Uighurs protesters assault Thai Consulate in Istanbul
They broke down the doors to the building, pulled down the sign outside and damaged the furnishings inside, television footage showed.
Nine people were arrested after more than 100 – mostly Uighur – protesters stormed the embassy overnight, throwing files into the courtyard, smashing windows and furniture, and bringing down the Thai flag.
Thailand’s Prime Minister Prayuth Chan-ocha publicly defended the decision Thursday, even as the Thai consulate in Istanbul came under attack from raging protesters there.
Turkey has seen increased protests and isolated attacks on tourists thought to be Chinese over China’s treatment of Uighurs. Uighur Turks sent to a third country despite their own will and desire, ” the statement said.
Thai government spokesman Weerachon Sukondhapatipak told Anadolu Agency by phone on Wednesday that the Uighur had been deported “in accordance with protocol” as they had been determined by the government to have originated from China.
These recently deported Uighurs could face heavy sentences and further persecution back in China, according to Alim Seytoff, the spokesperson for the World Uyghur Congress.
“If we send them back (to China) and there is a problem that is not our fault”, said Prime Minister Prayuth, the general who led a coup against Thailand’s elected government in May 2014. “Do you want us to keep them for ages until they have children for three generations?”
The United Nations refugee agency called Thailand’s action “a flagrant violation of worldwide law”. The foreign ministry said that news of Uighurs being “banned from fasting and fulfilling other acts of worship had been received with sadness by the Turkish public”.
There are still around 50 Uighur Muslims in Thai detention, as the local authorities are trying to determine their nationalities.
A group of more than 170 Uygurs were identified as Turkish citizens and sent to Turkey, and almost 100 were identified as Chinese and sent back to the mainland.
The Thai court ruled, however, that the prolonged detention was legal, but did not say which country – Turkey or China – they would eventually be sent back to.

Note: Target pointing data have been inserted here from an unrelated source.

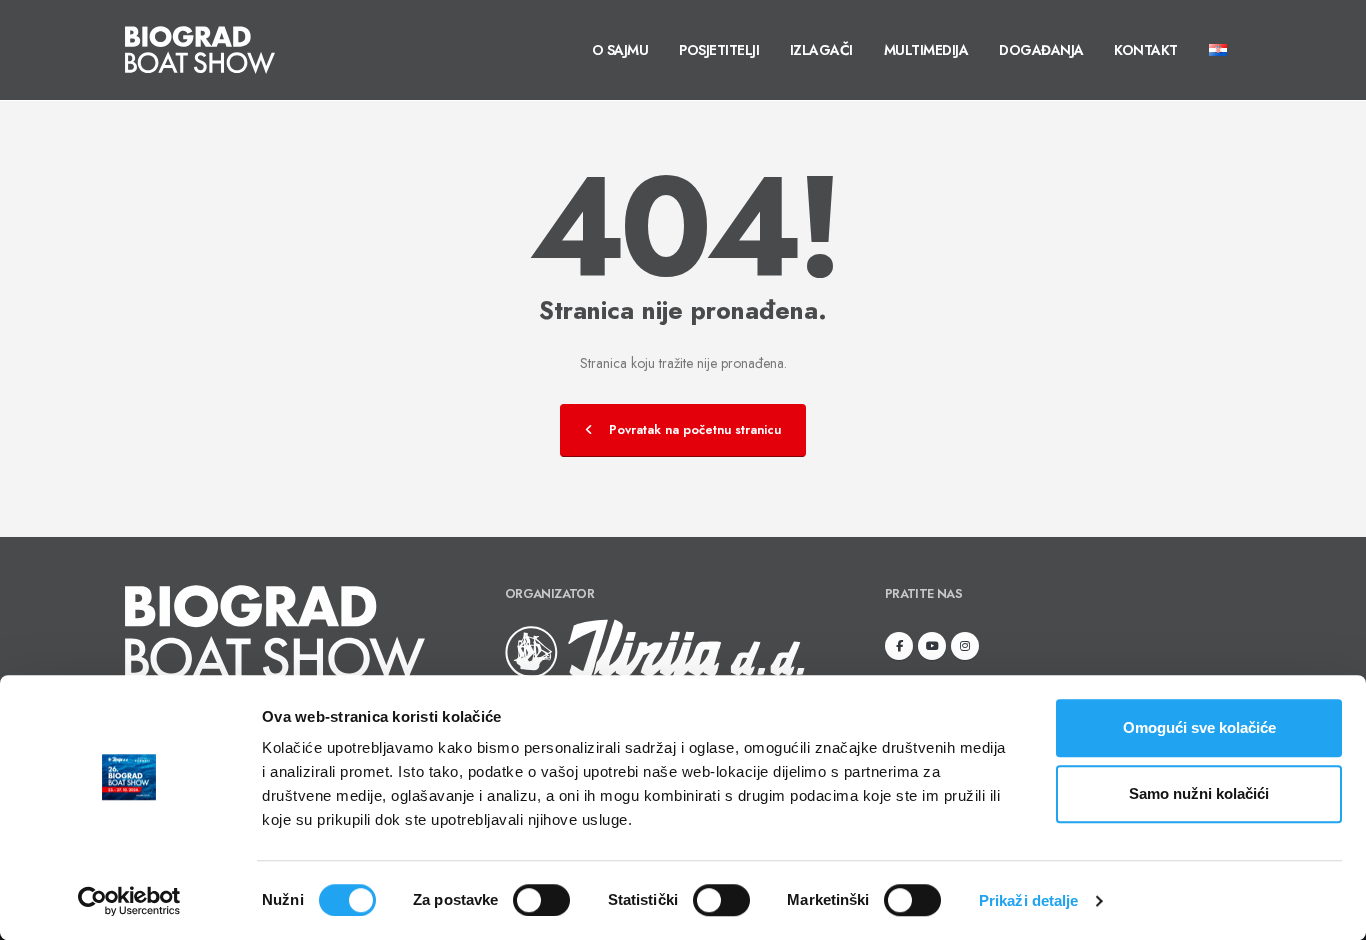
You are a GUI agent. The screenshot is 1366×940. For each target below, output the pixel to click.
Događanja (1041, 50)
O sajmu (620, 50)
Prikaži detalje (1029, 900)
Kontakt (1146, 50)
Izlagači (821, 50)
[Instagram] (965, 646)
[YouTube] (932, 646)
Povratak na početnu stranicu (695, 430)
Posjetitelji (719, 50)
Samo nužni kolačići (1199, 793)
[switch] (541, 900)
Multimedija (926, 50)
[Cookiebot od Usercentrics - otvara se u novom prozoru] (129, 901)
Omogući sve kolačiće (1199, 727)
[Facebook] (899, 646)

The move comes after worldwide condemnation of the junta’s decision to repatriate some 100 Uighur refugees late Wednesday.

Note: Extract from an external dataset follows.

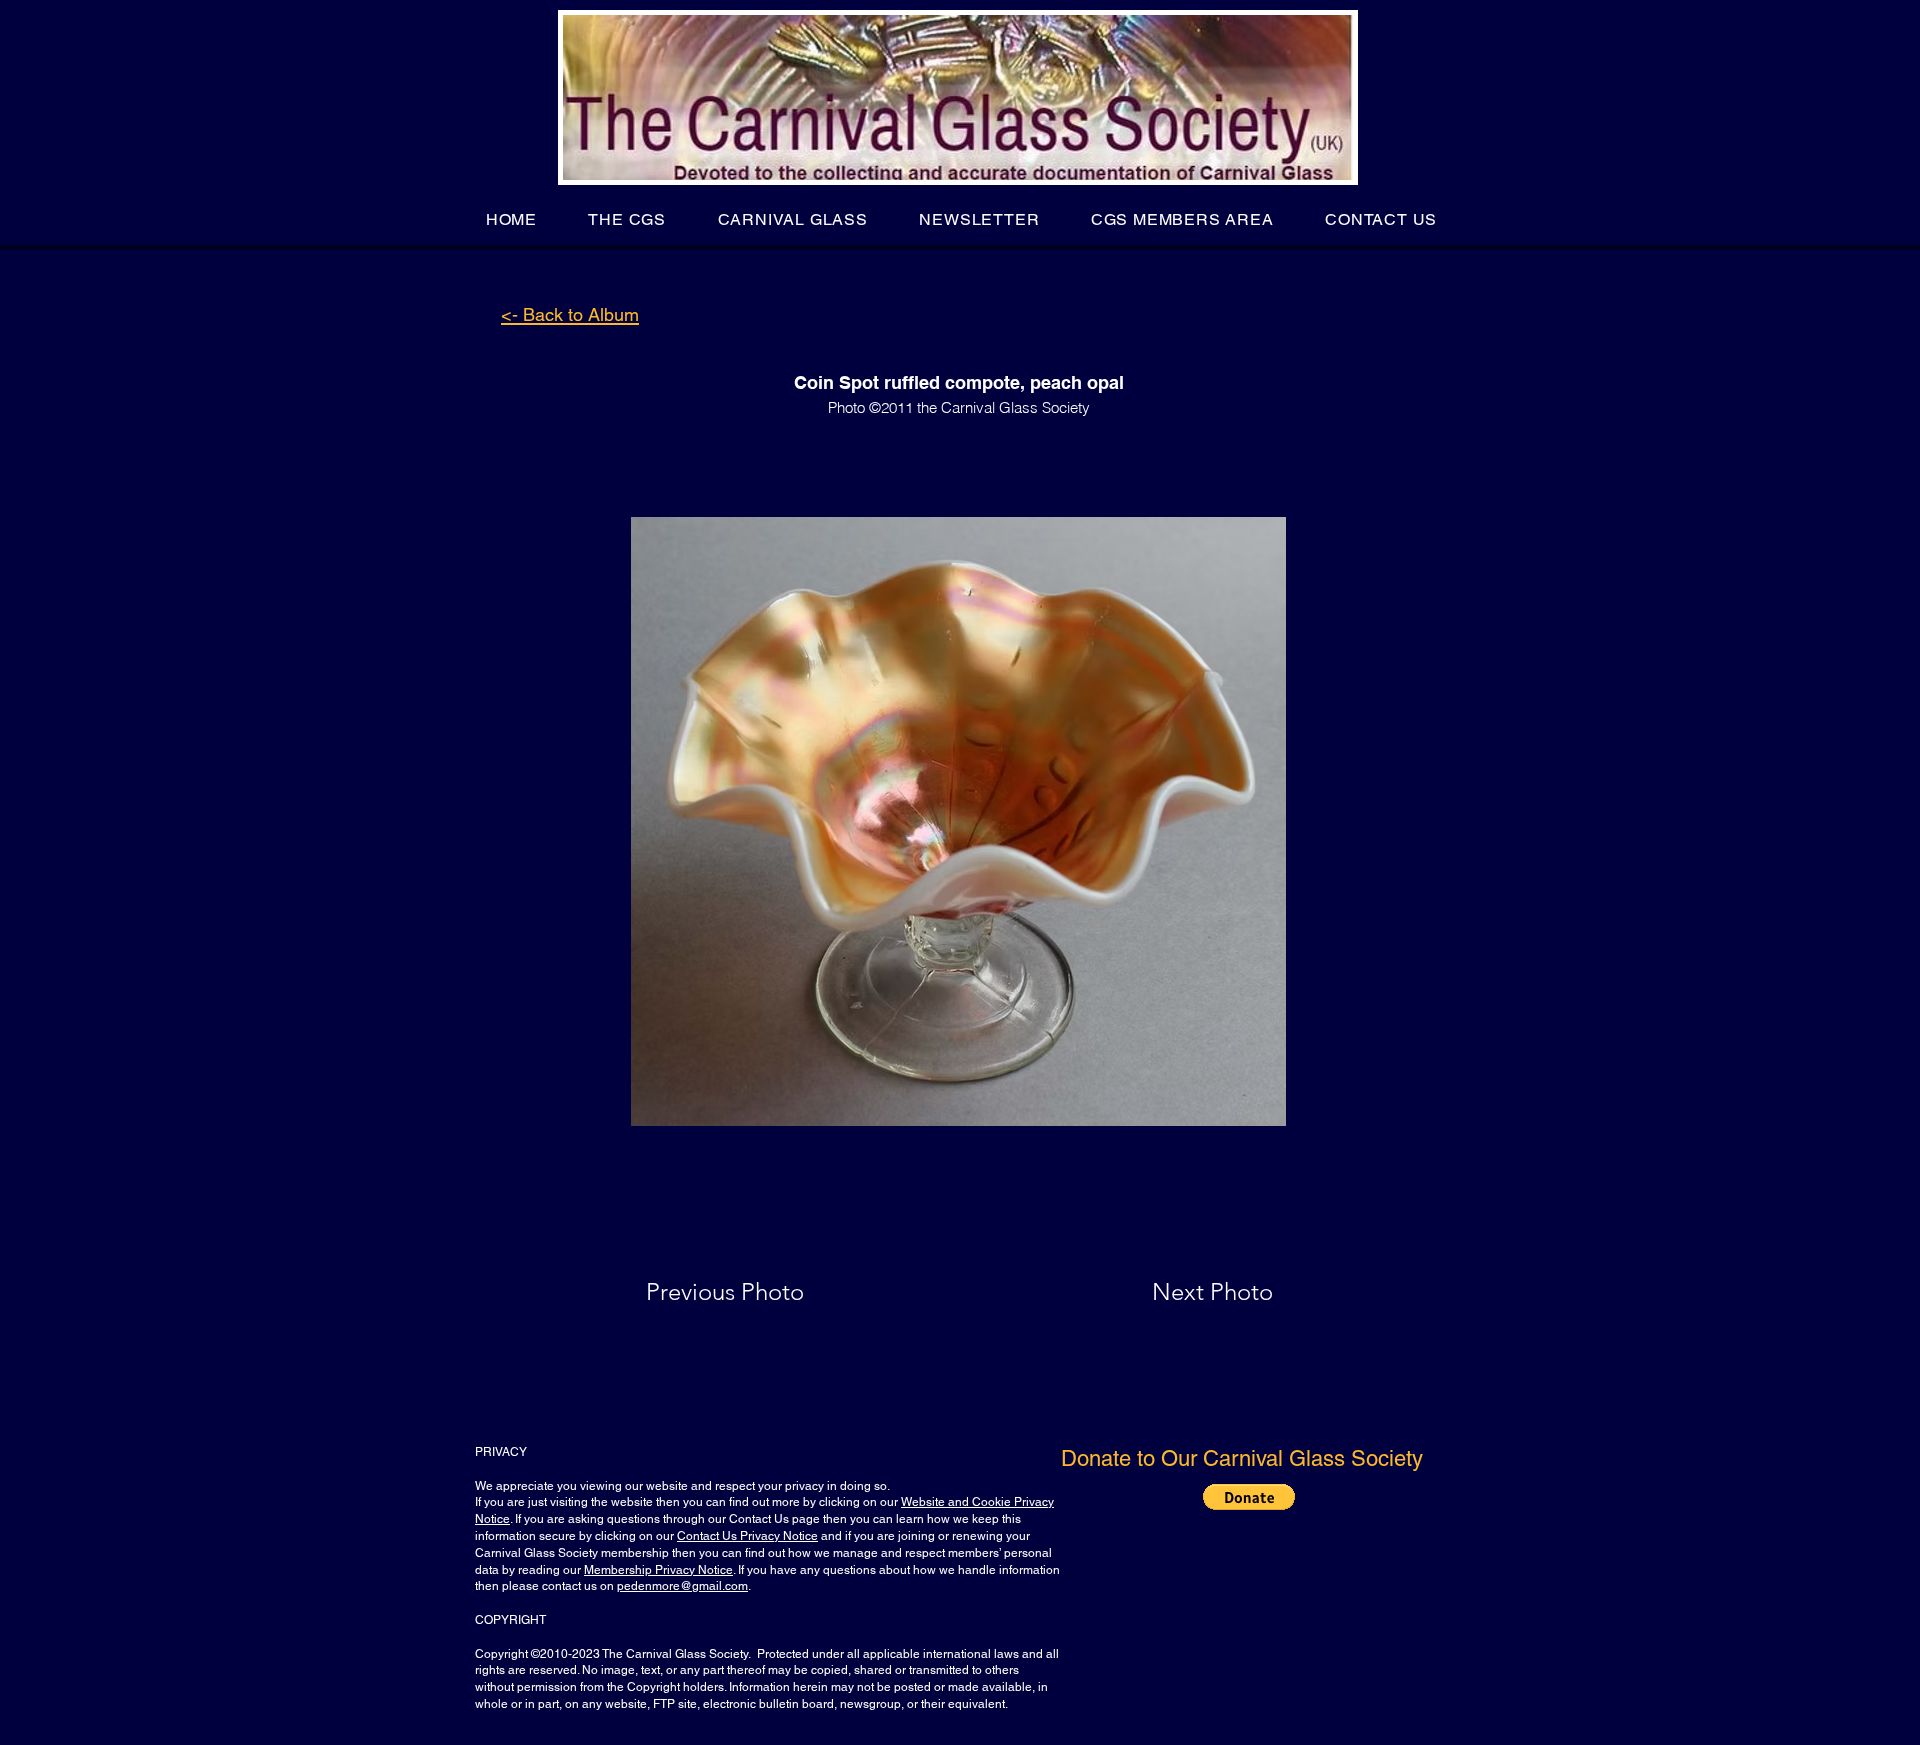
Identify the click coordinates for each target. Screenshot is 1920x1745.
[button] (627, 219)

China’s treatment of its Turkic language-speaking Uighur minority is a sensitive issue in Turkey and has strained bilateral ties ahead of a planned visit to Beijing in July by President Tayyip Erdogan.
Pervasive ethnic discrimination, severe religious repression, and increasing cultural suppression – which the Chinese government has sought to justify in the “fight against separatism, religious extremism, and terrorism” – have fueled rising tensions in China’s Xinjiang Uighur Autonomous Region.

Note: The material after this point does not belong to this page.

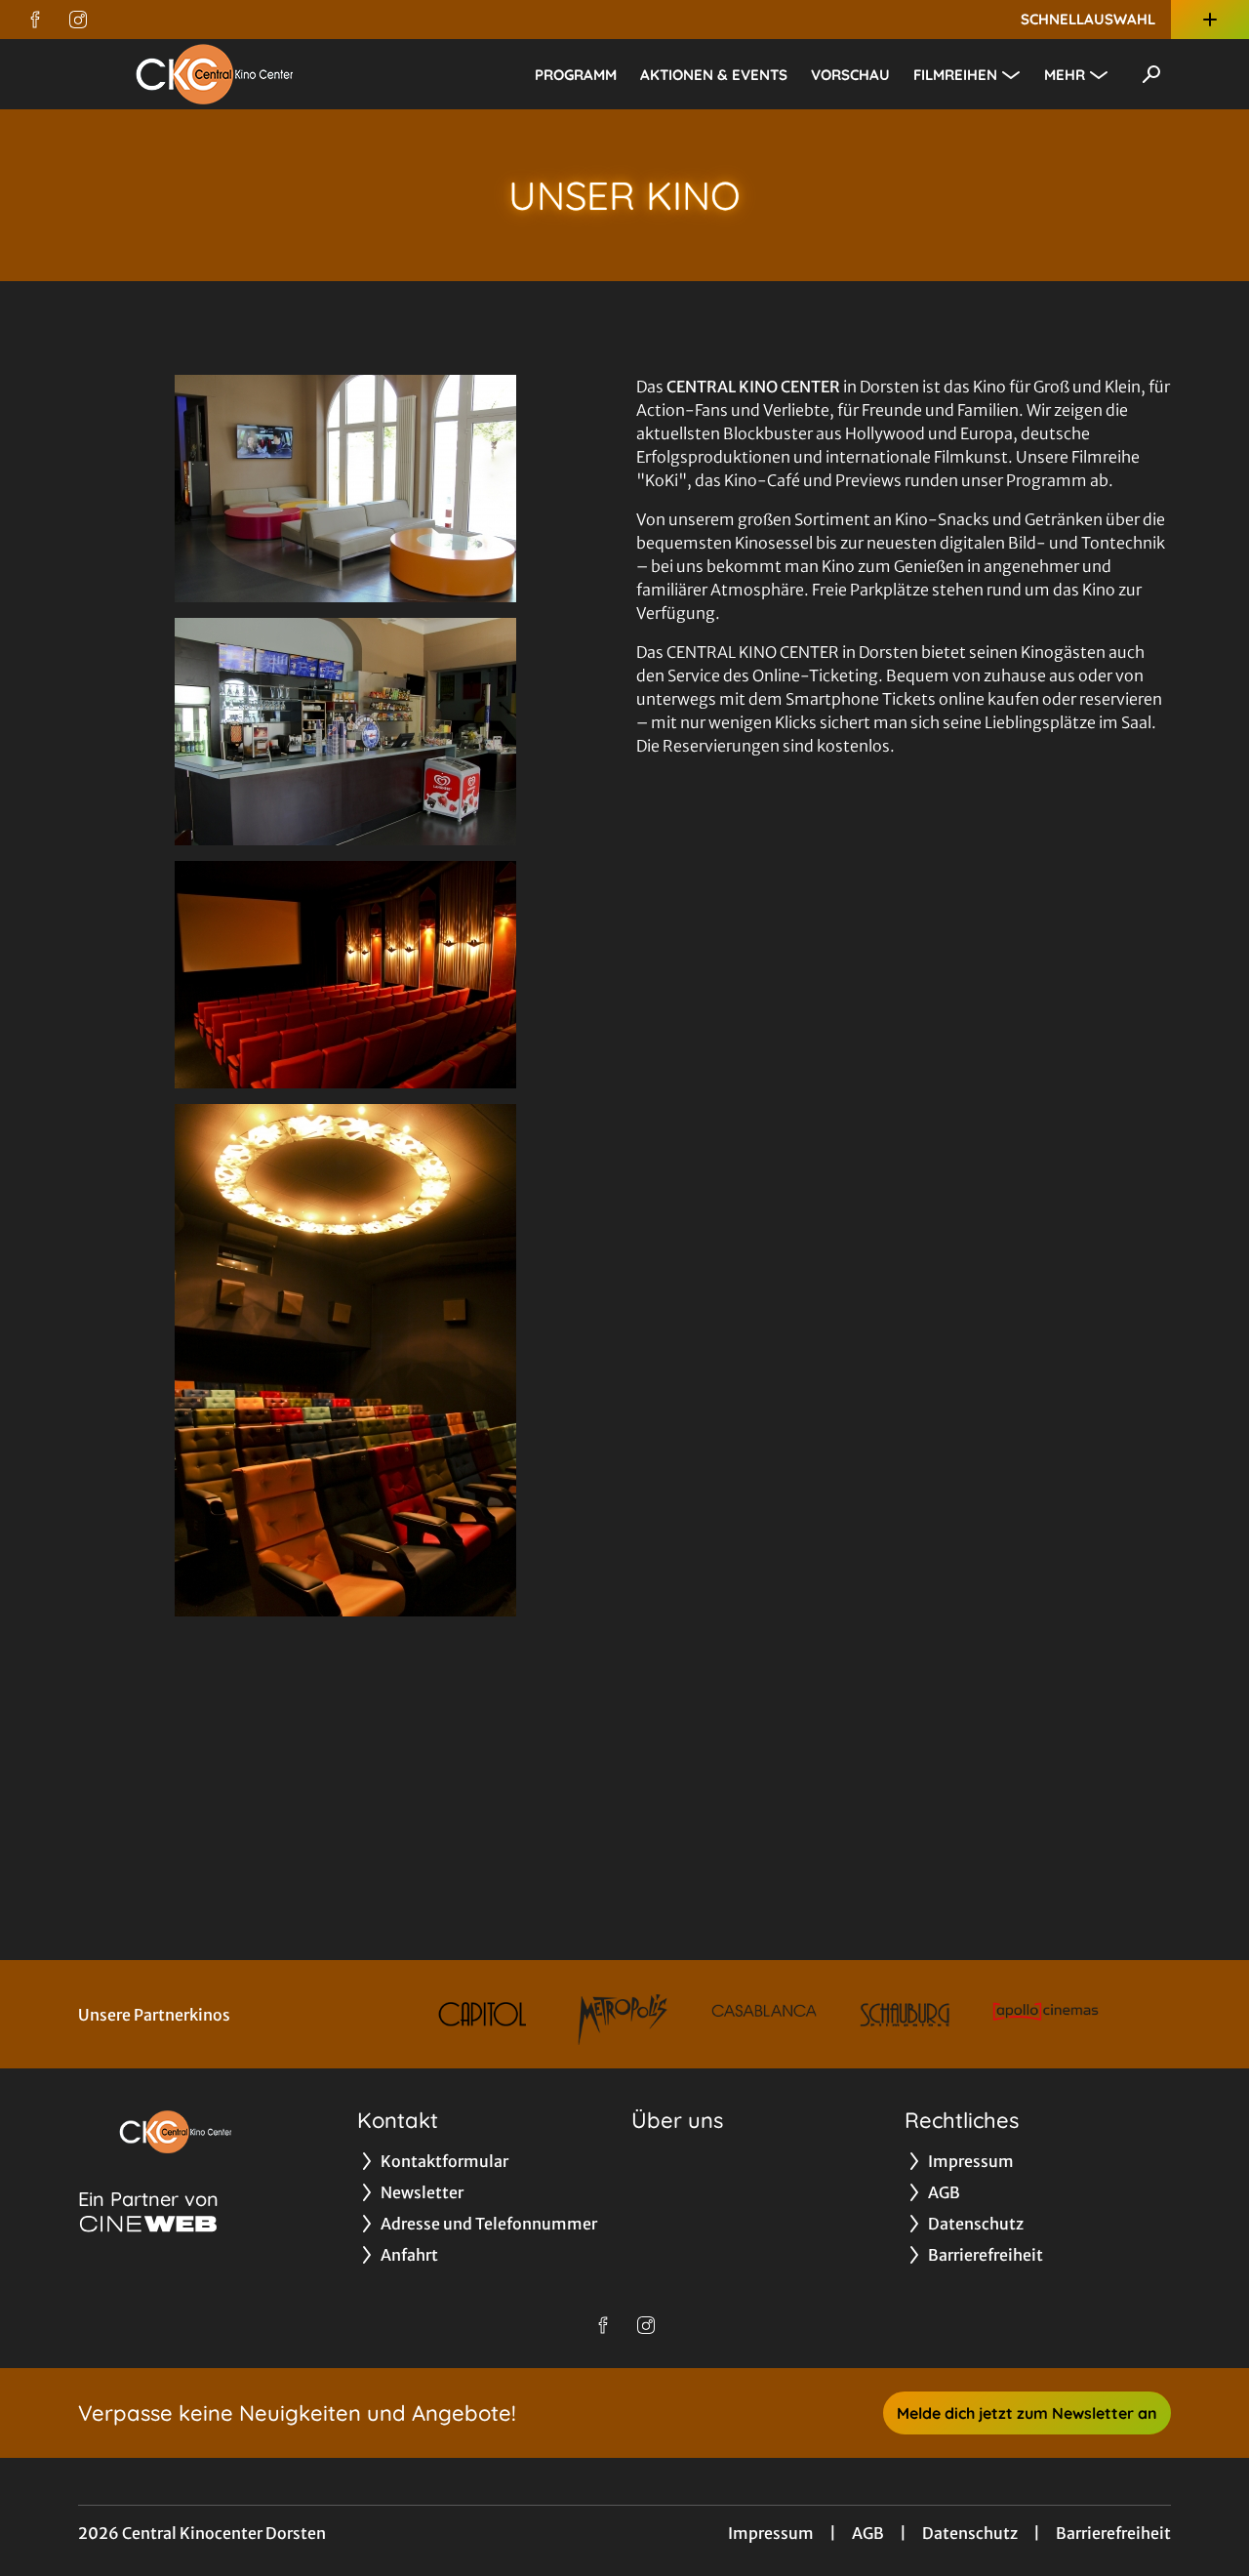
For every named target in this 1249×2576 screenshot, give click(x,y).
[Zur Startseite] (214, 74)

“We believe that the worldwide community should share common responsibility for combating and preventing illegal migration”, she said.
Volker Türk, UNHCR’s assistant high commissioner for protection, said: “I strongly urge the Thai authorities to investigate this matter and appeal to Thailand to honour its fundamental global obligations”.
Several neighboring countries have also extradited Uyghurs to China in recent years. “As for those who are not suspected of committing crimes or who commit lesser offences, we will find proper ways to deal with them”. The office was closed on Thursday.